The VP noted that the time and cost of their efforts were likely on the higher end of the scale, as the health system had decided to use paid claims data rather than the data from their contract management systems, “which in retrospect we probably should have done and may have taken less time.”
Still, the VP said their system’s costly decision speaks to the rule’s lack of clarity. Others who pursued an approach on the other end of the spectrum may find themselves the target of CMS’ attention down the road.
“I mean, if we were just to publish the rates schedule as one law firm suggested, I could do that in 10 minutes because we already have that summarized,” the executive said. “But I’m not sure that’s what CMS really wants.”
Some hospital executives say their issues with the CMS rule are chiefly with the machine-readable file requirements rather than the price transparency component. Although a recent Kaiser Family Foundation study suggests that these price comparison tools have been difficult for patients to use from provider to provider, the executive who spoke to Fierce Healthcare said that health systems “have fully embraced” the concept of these patient resources and will likely continue to build upon them over time.
“Providing patients with estimates, I think that’ll stick. That’s something hospitals will do even without a rule [and] I think we’re already past that issue by and large,” the VP said. “The machine-readable part of the rule, I hope that goes away. I hope CMS realized that hospitals are already helping patients understand prices and that the machine-readable side isn’t necessary. [Should] that part stay, that rule has to be rewritten to be clearer on what it is we’re supposed to publish. It’s so convoluted right now that … nobody can do a comparison across hospitals because every hospital is reporting differently.”
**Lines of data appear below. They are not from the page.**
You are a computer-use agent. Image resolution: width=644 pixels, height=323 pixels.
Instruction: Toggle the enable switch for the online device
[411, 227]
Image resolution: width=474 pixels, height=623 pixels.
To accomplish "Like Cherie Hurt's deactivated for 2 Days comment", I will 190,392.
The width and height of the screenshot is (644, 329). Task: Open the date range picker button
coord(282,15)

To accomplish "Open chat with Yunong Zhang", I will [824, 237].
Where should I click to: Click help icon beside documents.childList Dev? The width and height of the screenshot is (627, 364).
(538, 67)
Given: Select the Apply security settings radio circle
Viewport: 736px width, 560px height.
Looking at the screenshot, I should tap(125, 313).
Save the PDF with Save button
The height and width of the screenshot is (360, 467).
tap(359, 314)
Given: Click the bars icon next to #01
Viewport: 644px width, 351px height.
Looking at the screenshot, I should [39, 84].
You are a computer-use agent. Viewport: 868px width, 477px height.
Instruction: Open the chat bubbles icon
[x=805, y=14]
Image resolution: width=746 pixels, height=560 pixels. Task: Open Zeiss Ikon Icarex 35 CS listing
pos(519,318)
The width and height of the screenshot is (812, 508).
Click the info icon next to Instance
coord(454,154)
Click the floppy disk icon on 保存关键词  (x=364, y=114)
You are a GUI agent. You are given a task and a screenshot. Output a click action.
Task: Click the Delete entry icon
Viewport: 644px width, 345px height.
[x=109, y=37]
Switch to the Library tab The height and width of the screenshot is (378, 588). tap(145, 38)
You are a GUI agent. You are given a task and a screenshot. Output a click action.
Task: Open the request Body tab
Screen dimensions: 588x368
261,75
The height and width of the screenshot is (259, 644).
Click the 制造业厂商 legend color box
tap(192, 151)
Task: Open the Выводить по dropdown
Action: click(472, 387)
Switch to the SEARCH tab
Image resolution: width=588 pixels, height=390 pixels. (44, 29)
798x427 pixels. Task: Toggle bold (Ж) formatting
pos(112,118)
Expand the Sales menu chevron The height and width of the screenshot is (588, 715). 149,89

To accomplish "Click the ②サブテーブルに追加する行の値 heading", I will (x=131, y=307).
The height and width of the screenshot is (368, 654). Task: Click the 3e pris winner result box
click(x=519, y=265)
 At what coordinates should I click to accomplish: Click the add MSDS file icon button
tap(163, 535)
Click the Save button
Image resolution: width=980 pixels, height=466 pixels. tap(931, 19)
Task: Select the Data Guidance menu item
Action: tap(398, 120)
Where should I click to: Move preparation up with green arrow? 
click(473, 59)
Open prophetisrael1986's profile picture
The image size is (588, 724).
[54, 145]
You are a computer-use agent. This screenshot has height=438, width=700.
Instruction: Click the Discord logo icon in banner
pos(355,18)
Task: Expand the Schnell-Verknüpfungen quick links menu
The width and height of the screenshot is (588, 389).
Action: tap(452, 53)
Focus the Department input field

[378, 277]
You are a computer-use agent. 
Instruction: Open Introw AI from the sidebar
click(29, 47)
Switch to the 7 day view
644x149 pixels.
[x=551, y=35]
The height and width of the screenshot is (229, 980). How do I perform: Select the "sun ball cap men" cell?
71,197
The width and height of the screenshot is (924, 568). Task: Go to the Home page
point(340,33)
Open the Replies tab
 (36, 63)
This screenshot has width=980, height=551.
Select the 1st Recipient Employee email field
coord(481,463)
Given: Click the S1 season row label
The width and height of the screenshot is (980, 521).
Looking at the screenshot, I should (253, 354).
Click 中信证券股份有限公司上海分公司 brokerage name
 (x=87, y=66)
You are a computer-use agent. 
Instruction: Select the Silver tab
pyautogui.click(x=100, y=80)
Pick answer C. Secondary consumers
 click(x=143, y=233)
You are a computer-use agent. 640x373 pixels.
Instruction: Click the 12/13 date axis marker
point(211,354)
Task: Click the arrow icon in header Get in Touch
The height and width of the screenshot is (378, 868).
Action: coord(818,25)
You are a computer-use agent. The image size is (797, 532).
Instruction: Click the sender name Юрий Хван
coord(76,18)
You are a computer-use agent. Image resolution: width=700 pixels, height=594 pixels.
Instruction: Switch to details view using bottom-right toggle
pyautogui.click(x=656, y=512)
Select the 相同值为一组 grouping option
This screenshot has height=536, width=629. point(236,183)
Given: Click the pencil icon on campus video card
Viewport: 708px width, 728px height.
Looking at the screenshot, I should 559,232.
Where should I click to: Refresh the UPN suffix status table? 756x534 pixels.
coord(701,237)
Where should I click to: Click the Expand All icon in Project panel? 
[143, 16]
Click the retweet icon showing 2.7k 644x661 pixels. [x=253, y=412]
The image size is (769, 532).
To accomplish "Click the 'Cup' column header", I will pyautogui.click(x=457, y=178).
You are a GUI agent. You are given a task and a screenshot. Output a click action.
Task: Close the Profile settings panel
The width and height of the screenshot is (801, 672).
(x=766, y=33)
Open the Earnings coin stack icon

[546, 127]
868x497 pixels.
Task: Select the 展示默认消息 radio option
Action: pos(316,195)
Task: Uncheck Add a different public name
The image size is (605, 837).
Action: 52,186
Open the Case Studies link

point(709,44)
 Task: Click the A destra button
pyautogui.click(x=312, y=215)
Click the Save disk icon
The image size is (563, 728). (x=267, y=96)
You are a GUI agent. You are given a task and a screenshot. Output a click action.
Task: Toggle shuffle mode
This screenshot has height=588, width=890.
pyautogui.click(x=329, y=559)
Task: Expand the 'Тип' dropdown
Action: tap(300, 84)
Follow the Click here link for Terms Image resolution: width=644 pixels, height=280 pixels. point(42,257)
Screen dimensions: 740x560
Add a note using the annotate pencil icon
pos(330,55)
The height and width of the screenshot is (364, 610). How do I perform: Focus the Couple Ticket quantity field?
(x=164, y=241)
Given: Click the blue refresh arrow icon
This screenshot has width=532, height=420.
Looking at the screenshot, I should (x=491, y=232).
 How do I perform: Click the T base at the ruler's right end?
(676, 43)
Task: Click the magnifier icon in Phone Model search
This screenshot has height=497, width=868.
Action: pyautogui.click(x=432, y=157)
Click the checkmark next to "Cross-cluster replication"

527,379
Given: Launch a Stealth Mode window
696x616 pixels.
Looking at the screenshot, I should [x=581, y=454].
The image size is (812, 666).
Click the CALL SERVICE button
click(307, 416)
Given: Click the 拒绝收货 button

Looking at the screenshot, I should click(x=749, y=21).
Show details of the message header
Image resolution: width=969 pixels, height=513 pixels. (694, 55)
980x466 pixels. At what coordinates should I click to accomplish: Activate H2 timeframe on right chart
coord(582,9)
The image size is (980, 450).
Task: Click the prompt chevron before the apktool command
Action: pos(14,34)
The VP said that their health system had not received any warnings from CMS and speculated that the agency may be focusing its first wave on the hospitals that haven’t taken any steps toward complying with the rule. Many health systems are making a “good faith effort” to comply, industry stakeholders say.
“Some hospital systems said that [they are] going to incur the $300 a day fine because [they] don’t want their rates out there,” the VP said. “That wasn’t our position … but if we get ‘You’ve got stuff out there, but it does not comply with the rule,’ then I need guidance on what they need to be compliant. We need much more clarity.”